▶ EXERCISE INSTRUCTIONS:
Drop all images. Then write out each line below exactly as given.

━━ EXCERPTED RECORDS

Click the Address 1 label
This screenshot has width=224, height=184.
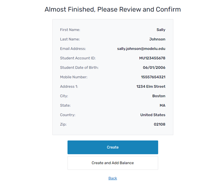pos(69,87)
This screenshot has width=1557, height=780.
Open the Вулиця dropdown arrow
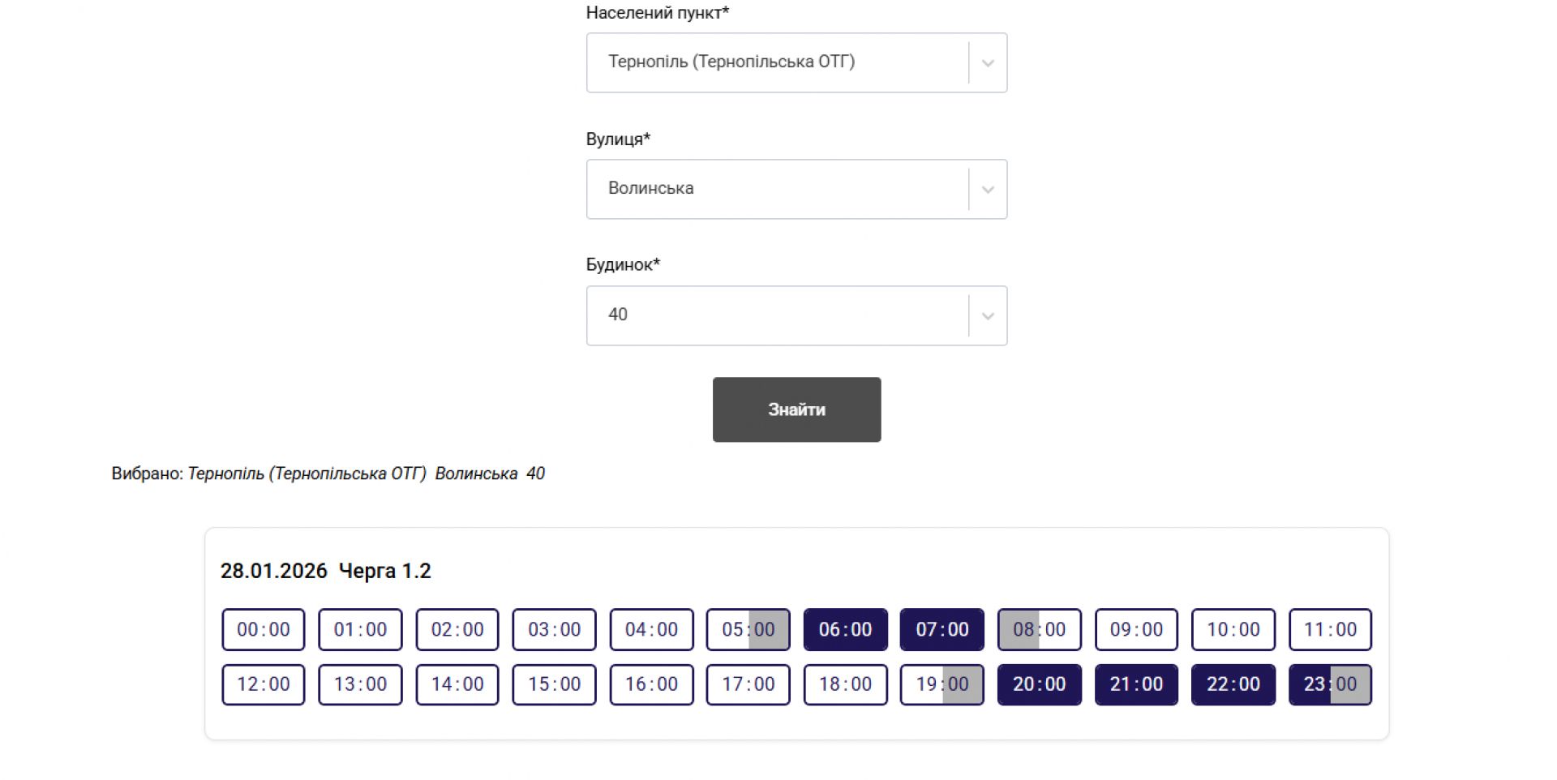coord(987,190)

━━━━

▶ ANSWER BELOW:
Click the Address 1 label
This screenshot has width=224, height=184.
pos(69,87)
This screenshot has width=1557, height=780.
Open the Вулиця dropdown arrow
coord(987,190)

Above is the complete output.